Dolly’s barrier resembled the original photograph of our starting point. She purposefully created it to be structurally unsound, stapling repurposed timber together which was balanced on sewage pipes. This was then papier-mâché’d and coated in cement. As with my barrier, the legs added to the work’s bodily personality. This contributed to the titling of the work as ‘Barry’, who could not withstand the wind and its own imbalance, and collapsed loudly in the road with slapstick effect. Despite this, cars still respected the barrier’s authority, veering around it as they departed the UT campus.

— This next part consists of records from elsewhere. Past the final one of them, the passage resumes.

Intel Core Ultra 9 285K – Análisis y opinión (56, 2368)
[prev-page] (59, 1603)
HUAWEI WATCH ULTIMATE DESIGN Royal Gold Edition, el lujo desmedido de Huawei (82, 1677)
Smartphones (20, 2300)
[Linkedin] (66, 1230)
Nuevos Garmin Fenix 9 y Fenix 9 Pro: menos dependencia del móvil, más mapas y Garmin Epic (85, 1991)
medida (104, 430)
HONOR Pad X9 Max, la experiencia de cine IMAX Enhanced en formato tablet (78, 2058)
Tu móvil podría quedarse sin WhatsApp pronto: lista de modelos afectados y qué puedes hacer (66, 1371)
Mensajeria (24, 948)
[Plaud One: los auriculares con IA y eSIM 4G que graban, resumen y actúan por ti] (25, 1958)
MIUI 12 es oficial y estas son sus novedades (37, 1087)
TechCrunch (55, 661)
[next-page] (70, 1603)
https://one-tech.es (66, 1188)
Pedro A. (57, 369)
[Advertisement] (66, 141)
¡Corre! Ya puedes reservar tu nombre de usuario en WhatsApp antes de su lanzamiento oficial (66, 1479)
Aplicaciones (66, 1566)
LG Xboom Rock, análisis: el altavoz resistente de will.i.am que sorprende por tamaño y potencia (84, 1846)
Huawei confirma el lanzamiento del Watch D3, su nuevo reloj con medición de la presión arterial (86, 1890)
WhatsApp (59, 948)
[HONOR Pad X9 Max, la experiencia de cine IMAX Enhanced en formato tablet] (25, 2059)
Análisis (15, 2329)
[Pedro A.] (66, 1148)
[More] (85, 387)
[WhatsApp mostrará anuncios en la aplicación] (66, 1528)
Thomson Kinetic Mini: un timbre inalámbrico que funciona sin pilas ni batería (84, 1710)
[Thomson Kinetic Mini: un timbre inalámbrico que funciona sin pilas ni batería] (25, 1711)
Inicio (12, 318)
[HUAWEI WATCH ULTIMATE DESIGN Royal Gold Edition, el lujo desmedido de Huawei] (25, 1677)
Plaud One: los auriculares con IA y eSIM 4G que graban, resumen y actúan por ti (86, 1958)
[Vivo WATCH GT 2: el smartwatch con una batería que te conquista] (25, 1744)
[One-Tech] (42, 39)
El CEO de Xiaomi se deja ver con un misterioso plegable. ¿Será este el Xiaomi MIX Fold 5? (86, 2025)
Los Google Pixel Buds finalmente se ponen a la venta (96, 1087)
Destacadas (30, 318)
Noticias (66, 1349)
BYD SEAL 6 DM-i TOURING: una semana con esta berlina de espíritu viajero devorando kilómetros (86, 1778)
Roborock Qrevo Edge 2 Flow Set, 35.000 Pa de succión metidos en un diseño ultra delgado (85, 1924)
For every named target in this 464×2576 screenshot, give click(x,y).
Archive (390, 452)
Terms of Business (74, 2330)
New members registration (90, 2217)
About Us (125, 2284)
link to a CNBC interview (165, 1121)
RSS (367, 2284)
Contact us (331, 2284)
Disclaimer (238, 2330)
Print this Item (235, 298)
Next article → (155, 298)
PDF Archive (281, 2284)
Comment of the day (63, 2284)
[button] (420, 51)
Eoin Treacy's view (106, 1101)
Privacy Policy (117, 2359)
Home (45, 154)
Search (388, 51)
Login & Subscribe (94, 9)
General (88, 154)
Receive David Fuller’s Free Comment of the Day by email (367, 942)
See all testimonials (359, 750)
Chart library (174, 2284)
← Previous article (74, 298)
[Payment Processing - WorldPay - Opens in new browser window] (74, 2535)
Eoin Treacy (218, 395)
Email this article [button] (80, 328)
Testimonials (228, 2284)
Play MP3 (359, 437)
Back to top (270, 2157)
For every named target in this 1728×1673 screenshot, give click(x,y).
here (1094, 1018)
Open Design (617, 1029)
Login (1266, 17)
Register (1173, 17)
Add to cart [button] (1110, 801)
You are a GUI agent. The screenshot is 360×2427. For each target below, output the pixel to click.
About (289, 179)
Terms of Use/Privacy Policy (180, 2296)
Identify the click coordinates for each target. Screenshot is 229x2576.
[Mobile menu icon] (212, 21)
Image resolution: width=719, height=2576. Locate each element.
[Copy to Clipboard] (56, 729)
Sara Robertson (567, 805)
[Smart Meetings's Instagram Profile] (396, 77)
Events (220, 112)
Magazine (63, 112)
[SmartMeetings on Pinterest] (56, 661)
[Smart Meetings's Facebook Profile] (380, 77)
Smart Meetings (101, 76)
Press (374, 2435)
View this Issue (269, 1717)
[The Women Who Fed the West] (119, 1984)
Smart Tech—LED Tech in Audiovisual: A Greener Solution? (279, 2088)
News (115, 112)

My barrier was elevated above a walkway in the Sculpture studios at RCA, creating a theatrical promenade that made visible the architecture of the space and referencing historical and contemporary dialogues about the studio as a site of art creation with complex and contested purposes. Constructed from fabric inner tubes, gyproc and a silver thermal vapour barrier, languages of support, protection and obfuscation were used to humorously underline its now inverted function as a point of spectacle and convocation.
Our interests in the contested spaces of art-making are put into parallel with concerns relating to working in the public sphere. Our positioning of playful works which engage the structures of institutions (architecture and space) is used to explore their rigidity and capacities for fostering open, porous boundaries, as we feel the ethics of responsibility and accessibility necessarily come into play in this context.